Por Andre Dessandes | janeiro 23, 2017 4:16 pm

 

Por Bruno Calixto

Fonte: Blog do Planeta – Época

 

Desde segunda-feira (16), o Distrito Federal passa por racionamento e rodízio de água nas cidades que são atendidas pela represa do Descoberto, que está com menos de 20% de água. ÉPOCA já discutiu as causas da crise. Ela foi deflagrada pela escassez de chuvas em 2016, mas suas causas estão na falta de planejamento no abastecimento.

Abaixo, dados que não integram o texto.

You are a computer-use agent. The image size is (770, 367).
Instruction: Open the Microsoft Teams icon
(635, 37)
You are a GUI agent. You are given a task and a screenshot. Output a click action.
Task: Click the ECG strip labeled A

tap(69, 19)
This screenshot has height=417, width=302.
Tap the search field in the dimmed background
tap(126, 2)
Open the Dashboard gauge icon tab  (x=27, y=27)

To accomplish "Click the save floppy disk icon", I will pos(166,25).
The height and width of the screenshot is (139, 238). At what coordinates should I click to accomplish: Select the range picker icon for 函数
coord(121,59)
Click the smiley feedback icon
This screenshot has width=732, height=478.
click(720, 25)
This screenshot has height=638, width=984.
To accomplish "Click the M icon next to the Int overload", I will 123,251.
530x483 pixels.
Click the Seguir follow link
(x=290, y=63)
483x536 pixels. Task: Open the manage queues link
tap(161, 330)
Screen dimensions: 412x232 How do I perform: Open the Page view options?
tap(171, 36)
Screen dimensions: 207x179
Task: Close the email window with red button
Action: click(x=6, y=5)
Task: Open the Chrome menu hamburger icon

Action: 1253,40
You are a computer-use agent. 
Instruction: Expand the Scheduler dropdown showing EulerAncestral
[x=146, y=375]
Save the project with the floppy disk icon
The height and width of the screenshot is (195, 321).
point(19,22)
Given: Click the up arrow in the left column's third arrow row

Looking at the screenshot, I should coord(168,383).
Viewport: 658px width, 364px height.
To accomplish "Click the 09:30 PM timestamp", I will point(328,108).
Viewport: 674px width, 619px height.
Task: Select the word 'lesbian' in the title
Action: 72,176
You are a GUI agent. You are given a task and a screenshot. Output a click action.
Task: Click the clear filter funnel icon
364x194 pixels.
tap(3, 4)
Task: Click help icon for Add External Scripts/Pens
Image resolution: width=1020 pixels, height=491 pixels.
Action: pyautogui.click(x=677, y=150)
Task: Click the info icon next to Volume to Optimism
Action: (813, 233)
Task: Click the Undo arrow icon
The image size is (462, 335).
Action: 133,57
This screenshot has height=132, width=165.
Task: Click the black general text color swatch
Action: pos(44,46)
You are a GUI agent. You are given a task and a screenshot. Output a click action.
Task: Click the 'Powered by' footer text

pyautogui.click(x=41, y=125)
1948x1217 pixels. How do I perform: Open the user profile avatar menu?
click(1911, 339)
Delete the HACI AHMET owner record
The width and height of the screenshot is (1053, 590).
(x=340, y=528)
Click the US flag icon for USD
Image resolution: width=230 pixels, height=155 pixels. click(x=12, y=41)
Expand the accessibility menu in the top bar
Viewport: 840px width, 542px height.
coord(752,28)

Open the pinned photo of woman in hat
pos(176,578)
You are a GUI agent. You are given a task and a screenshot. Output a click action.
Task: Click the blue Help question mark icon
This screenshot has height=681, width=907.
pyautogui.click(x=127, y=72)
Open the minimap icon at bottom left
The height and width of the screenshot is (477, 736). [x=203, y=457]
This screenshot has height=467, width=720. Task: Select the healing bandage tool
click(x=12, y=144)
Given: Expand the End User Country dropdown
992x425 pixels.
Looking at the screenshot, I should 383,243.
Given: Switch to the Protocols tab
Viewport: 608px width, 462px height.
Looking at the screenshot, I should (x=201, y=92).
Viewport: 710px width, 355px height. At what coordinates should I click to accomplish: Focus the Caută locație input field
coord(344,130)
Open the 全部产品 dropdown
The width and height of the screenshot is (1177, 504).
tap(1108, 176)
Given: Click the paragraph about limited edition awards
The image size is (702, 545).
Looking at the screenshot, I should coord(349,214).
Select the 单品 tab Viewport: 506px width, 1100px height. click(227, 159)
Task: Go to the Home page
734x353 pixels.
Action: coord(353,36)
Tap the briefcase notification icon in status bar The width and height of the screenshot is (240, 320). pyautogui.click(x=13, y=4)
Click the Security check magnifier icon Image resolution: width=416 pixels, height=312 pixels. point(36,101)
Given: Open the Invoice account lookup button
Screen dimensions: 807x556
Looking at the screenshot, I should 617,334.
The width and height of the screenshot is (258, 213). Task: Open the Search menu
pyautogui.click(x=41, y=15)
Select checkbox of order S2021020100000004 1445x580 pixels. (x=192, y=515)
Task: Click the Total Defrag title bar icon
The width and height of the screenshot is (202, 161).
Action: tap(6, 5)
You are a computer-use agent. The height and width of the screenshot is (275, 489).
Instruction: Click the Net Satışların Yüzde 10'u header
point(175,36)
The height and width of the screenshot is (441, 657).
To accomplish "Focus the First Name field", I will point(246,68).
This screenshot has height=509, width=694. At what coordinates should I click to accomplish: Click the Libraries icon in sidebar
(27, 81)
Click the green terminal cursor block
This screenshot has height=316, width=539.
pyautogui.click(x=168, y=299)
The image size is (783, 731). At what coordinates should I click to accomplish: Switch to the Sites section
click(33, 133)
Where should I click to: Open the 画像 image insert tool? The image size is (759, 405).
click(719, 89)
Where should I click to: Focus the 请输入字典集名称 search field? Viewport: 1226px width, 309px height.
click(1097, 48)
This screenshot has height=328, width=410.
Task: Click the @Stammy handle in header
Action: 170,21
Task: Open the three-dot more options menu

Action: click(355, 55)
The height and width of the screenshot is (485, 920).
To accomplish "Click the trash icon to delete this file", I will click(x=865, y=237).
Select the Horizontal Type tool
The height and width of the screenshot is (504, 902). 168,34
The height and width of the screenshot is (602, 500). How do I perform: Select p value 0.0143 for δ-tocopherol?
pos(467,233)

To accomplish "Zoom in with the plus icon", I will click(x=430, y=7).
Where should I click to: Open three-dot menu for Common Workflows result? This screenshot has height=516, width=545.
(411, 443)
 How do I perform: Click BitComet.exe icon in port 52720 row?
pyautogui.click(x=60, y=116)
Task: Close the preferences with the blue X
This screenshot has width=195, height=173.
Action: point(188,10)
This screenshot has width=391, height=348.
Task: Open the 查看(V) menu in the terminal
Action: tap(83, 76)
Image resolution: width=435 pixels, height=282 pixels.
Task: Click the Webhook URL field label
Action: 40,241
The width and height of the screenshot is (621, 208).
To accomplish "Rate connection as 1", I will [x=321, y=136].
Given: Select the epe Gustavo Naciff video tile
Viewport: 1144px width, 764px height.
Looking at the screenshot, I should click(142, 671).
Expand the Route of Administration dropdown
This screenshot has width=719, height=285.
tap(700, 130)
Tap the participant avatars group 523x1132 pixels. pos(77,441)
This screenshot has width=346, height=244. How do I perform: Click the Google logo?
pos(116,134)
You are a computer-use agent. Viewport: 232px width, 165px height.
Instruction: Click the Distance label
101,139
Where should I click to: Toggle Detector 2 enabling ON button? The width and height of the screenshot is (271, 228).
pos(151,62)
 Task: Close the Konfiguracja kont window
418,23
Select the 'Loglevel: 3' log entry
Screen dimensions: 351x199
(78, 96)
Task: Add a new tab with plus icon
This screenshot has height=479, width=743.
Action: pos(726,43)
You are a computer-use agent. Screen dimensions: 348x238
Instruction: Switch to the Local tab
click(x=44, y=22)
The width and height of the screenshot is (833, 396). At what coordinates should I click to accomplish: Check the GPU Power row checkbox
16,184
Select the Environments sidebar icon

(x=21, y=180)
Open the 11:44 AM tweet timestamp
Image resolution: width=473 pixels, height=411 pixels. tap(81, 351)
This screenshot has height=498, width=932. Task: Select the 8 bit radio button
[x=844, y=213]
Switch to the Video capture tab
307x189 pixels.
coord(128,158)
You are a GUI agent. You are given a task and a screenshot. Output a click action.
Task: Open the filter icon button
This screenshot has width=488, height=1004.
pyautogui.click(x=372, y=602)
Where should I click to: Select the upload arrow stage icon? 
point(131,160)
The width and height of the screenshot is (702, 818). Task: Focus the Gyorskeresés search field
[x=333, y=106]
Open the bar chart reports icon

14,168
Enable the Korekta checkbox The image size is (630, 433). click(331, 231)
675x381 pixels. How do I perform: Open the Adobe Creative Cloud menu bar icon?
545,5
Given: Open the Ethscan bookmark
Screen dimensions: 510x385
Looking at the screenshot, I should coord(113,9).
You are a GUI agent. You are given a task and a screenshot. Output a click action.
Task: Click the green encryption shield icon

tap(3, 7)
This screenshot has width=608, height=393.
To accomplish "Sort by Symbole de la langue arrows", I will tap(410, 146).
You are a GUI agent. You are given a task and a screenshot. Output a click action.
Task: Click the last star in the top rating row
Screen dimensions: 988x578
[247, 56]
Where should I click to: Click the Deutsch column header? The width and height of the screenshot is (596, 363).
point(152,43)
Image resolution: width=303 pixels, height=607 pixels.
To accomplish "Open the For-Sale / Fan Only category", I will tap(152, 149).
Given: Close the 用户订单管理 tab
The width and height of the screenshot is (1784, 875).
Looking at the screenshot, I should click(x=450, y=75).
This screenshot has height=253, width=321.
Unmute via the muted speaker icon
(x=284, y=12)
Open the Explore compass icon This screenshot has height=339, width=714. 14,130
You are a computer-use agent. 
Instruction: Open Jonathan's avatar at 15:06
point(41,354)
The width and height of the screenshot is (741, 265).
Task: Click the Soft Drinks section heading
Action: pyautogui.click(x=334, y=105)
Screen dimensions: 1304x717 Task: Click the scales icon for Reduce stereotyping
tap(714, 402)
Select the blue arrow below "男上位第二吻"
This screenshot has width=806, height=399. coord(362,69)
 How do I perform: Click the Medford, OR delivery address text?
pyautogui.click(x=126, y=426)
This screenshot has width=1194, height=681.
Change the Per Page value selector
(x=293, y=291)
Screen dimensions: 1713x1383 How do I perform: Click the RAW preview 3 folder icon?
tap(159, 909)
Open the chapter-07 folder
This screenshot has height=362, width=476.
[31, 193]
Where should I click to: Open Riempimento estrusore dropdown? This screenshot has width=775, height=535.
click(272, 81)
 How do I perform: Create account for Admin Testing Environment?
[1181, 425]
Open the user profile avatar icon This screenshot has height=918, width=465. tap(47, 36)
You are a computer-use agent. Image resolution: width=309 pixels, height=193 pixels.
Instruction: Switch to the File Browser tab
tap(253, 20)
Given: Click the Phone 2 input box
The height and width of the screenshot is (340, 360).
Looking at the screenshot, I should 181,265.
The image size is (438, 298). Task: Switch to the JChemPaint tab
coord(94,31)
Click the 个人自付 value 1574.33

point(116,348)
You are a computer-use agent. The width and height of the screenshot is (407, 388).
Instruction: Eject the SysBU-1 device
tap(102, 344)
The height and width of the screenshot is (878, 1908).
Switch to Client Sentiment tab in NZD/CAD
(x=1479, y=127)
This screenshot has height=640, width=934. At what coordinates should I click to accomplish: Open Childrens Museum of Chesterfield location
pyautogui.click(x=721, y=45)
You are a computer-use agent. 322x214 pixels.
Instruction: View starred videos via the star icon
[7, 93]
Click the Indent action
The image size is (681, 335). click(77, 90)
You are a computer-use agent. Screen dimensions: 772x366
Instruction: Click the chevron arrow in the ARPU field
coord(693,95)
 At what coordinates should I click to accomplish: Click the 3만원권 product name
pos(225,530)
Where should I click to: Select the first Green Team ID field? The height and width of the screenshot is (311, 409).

Um dado que exemplifica essa falta de planejamento é o alto índice de perdas de água. Essa água é perdida em vazamentos, falhas de tubulações, fraudes e até roubo. Segundo diagnóstico do Sistema Nacional de Informações sobre Saneamento (SNIS), do Ministério das Cidades, o Distrito Federal desperdiça 35,1% da água que distribui. Ou seja, mais de um terço da água que sai das represas se perde no meio do caminho.

O problema é nacional. O Distrito Federal tem um índice melhor do que a média do país (36%), mas isso acontece porque as perdas na Região Norte são altíssimas. O Amapá, por exemplo, desperdiça 72% da água distribuída. O estado brasileiro com menor índice de perdas é Goiás, que desperdiça 30% da água. São Paulo, que passou por forte crise hídrica, perde 33% da água, uma pequena melhora em relação ao auge da crise, quando o índice estava em 34,3%.

Os dados do SNIS serão publicados no próximo dia 30 de janeiro, mas já estão disponíveis em tabelas e planilhas on-line.